When you do the above command, your job may have to be put on queue (remember that many other users are using the system) before it is actually executed. That is, it may take some time before your scientific program actually runs (remember that many users are using the system simultaneously).

Once your job is done, you can see the slurm job output files  (slurm is MCC's automated job scheduler):

[linkblueid@mcc-login001]$ ls .
slurm-123027.err  slurm-123027.out  test_job.sh

The job script we have should have printed out our Hello World message to the slurm output file:

[linkblueid@mcc-login001]$ cat slurm-123027.out 
Hello world. This is my first job.

After you submit your job, you can see some useful details about it by calling `scontrol`:

[userid@mcc-login001 sample_job]$ scontrol show job 123027

Above, "JobState" tells us the job is currently running

Here's another more realistic example. Note the additional SBATCH flags and commands. Note some other flags, such as ones that specify your email address, which helps because you will get an automated email when your job finishes.

#!/bin/bash
#SBATCH --time 00:15:00     	# Time limit for the job (REQUIRED)
#SBATCH --job-name=myjob    	# Job name
#SBATCH --nodes=1        		# Number of nodes to allocate. Same as SBATCH -N (Don't use this option for mpi jobs)
#SBATCH --ntasks=8       		# Number of cores to allocate.
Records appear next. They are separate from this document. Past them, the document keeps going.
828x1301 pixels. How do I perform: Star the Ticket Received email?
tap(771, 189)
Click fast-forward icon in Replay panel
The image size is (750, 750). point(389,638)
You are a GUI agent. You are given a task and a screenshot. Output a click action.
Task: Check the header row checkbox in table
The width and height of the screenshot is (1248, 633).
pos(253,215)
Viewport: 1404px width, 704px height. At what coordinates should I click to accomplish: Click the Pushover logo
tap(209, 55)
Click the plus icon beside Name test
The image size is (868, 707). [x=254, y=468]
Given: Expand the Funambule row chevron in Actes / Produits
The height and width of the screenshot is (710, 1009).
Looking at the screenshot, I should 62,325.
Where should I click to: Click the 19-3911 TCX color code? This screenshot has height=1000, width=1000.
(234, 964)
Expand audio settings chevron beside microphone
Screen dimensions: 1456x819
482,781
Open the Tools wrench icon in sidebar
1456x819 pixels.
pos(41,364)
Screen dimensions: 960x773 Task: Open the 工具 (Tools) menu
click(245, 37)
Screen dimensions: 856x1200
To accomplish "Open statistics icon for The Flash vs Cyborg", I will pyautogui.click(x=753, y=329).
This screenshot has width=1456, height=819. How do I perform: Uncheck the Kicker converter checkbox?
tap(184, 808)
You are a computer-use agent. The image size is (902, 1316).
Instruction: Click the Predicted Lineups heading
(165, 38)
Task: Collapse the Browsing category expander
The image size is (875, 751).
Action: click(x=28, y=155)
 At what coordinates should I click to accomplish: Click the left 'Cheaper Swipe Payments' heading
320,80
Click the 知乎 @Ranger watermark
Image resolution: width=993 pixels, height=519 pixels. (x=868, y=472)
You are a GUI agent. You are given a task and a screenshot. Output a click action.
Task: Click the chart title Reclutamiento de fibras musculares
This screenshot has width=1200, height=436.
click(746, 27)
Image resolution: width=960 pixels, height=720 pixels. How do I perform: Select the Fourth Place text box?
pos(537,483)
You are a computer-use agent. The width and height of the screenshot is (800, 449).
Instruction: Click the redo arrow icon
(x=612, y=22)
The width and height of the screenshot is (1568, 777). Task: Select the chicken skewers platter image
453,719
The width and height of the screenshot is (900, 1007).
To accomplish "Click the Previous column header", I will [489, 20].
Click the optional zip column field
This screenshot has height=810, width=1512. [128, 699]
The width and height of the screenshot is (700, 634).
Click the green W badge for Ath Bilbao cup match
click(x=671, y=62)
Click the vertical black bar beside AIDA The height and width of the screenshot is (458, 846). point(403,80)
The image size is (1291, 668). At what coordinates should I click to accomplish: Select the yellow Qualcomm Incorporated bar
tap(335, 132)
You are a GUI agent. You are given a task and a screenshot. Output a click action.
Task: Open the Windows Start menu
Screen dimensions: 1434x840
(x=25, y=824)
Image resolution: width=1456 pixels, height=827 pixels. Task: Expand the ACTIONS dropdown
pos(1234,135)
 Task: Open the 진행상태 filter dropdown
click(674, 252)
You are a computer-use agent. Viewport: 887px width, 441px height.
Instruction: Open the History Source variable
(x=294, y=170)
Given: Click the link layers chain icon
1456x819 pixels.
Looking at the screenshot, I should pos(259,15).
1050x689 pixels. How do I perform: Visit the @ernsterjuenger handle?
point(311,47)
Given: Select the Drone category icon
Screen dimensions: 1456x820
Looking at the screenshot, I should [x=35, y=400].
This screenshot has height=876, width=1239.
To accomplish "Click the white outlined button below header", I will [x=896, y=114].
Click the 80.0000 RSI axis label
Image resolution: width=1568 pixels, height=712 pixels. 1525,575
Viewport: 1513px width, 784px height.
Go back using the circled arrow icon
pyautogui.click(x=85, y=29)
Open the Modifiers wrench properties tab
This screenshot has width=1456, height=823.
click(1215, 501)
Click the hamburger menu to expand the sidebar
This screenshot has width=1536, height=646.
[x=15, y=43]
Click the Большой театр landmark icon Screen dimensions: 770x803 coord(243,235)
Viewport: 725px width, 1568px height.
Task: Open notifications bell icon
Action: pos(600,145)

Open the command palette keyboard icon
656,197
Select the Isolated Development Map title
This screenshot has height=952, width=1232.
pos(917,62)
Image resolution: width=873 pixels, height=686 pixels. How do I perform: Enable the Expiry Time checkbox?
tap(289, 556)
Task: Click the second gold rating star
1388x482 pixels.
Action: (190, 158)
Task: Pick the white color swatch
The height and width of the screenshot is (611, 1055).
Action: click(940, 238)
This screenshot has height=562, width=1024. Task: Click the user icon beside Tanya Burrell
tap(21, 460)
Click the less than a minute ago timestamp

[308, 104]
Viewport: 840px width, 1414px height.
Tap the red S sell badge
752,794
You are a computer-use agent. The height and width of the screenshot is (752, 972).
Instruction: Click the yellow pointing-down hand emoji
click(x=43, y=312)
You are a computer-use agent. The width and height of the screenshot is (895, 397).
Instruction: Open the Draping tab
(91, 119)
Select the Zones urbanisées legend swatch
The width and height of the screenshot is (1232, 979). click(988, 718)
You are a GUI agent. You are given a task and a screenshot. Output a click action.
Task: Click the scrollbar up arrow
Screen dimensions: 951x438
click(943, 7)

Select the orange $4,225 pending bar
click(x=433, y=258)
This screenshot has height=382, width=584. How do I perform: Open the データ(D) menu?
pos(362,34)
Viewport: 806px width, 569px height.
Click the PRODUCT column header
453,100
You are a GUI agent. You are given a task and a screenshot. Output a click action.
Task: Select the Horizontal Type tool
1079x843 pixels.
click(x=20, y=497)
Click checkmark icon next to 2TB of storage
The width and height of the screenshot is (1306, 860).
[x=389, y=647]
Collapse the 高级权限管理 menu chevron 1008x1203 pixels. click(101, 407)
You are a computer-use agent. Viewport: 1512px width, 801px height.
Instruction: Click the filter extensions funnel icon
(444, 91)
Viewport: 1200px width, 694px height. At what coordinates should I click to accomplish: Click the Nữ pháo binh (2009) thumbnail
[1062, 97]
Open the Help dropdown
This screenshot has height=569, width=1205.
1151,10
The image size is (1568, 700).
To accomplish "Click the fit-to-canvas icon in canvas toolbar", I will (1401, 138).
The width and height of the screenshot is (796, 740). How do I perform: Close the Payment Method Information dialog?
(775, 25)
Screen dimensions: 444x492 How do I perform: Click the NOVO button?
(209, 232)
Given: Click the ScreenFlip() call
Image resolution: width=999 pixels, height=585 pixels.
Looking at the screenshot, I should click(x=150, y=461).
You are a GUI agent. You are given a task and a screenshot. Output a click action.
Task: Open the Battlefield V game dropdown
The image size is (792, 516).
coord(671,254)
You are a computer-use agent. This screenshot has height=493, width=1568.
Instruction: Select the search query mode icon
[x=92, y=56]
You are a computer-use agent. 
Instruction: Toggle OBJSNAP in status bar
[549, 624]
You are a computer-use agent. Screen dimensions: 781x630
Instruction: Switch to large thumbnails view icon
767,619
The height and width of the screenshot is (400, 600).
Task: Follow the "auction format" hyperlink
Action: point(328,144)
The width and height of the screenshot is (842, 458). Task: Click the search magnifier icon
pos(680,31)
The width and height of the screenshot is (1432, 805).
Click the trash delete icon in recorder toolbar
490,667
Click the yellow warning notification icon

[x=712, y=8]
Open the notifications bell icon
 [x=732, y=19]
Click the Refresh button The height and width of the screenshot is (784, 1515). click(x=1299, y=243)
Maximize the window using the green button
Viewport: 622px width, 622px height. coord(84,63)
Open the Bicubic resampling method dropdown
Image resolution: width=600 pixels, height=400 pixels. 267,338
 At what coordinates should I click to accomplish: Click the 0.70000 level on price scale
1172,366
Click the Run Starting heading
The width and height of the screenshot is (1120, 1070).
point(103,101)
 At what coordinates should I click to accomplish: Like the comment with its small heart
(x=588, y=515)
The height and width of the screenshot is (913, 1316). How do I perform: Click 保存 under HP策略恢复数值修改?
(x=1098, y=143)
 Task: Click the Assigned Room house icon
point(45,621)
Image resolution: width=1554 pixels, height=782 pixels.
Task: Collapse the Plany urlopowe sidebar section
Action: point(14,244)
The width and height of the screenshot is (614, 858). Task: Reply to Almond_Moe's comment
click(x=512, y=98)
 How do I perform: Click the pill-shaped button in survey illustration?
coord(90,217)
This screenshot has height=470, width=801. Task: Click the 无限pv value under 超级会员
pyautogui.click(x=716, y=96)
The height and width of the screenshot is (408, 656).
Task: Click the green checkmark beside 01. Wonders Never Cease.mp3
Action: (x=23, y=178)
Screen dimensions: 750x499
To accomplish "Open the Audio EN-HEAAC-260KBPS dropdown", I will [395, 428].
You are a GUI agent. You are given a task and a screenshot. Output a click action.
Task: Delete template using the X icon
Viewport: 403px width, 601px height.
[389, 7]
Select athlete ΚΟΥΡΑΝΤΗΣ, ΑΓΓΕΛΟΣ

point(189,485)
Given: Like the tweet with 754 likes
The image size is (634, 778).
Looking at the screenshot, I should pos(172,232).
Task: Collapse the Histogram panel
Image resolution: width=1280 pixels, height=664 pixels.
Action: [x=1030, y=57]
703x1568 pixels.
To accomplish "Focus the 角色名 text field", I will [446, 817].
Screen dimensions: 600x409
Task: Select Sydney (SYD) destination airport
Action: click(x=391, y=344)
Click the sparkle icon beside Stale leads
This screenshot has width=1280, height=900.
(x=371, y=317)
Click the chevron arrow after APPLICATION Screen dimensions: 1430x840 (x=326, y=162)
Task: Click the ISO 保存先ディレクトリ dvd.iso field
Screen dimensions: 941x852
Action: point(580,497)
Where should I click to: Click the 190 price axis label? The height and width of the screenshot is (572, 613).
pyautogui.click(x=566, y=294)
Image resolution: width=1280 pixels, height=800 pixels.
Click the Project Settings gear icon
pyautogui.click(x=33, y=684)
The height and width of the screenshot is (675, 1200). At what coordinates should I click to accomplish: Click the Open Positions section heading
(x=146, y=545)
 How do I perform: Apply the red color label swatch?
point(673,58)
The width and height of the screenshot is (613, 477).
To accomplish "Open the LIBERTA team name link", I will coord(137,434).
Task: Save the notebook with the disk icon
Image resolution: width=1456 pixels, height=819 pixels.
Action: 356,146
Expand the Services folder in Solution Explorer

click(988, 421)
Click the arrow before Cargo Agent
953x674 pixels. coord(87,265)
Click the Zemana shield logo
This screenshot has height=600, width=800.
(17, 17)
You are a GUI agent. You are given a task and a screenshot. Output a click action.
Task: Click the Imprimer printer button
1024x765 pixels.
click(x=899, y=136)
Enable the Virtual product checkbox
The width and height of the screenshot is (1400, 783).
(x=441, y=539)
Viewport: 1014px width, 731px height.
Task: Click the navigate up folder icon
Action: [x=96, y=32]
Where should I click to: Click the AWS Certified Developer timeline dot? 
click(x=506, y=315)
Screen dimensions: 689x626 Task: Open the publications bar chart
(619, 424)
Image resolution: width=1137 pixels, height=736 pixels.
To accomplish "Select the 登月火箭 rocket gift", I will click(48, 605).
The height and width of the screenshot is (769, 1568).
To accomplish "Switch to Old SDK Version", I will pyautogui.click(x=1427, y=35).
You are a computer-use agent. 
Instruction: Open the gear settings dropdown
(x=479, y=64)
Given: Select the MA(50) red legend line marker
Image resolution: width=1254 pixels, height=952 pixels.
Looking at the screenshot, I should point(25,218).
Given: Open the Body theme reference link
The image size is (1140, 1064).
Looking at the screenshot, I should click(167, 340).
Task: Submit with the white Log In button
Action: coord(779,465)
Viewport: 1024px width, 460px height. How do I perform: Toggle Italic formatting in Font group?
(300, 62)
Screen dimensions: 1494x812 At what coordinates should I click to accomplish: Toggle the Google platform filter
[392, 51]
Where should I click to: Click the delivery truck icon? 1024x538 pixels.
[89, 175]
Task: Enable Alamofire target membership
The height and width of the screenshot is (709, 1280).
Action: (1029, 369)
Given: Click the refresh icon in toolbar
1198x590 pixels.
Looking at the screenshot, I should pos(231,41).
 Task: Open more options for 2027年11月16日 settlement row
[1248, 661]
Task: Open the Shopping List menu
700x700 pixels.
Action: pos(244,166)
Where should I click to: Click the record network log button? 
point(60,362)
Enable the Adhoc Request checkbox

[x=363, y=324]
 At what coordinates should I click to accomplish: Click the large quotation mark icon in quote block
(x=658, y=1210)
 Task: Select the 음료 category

Same as SBATCH -n
#SBATCH --partition=normal     	# Partition/queue to run the job in. (REQUIRED)
#SBATCH -e slurm-%j.err  		# Error file for this job. 
#SBATCH -o slurm-%j.out  		# Output file for this job.
#SBATCH -A <your project account>  # Project allocation account name (REQUIRED)
#SBATCH --mail-type ALL    		# Send email when job starts/ends 
#SBATCH --mail-user <enter email address here>   # Where email is sent to (optional)

module purge    			  # Unload other software modules
module load gnu9/9.3.0    ucx/1.9.0    libfabric/1.10.1   openmpi4/4.0.5
# Program execution command
mpirun -np 256 ./hello   # Run my application

To see more examples, look at the script files under /share/examples/MCC.

Queues/partitions

Each job needs to run in a queue or partition, or a set of nodes that have a specific set of resource limits (e.g. the number of Partition/queue information can be found by doing `sinfo` and `scontrol show <partition name>`:

`sinfo` will show all partitions, the time limit for each partition, and the state for a set of nodes in the partition. A queue/partition may have some nodes that are allocated (jobs are being run on them) while other nodes may be idle and ready to have jobs run on them. This is why, for a given queue/partition, you may see a row with a set of nodes that have the state of "alloc". or allocated nodes, while another row will show the same partition name with an "idle" state.

$ sinfo
PARTITION AVAIL  TIMELIMIT  NODES  STATE NODELIST
normal*      up 14-00:00:0     16    mix rome[008-009,012-013,018,021,026,033-036,038-039,041-043]
normal*      up 14-00:00:0     18  alloc rome[001-004,015-017,019-020,027-032,037,040,044]
normal*      up 14-00:00:0     10   idle rome[005-007,010-011,014,022-025]
jumbo        up 14-00:00:0      1    mix frome001

A shortened output for MCC is shown above. Above, there are two queues/partitions normal and jumbo. The time limit for these partitions is 14 days. 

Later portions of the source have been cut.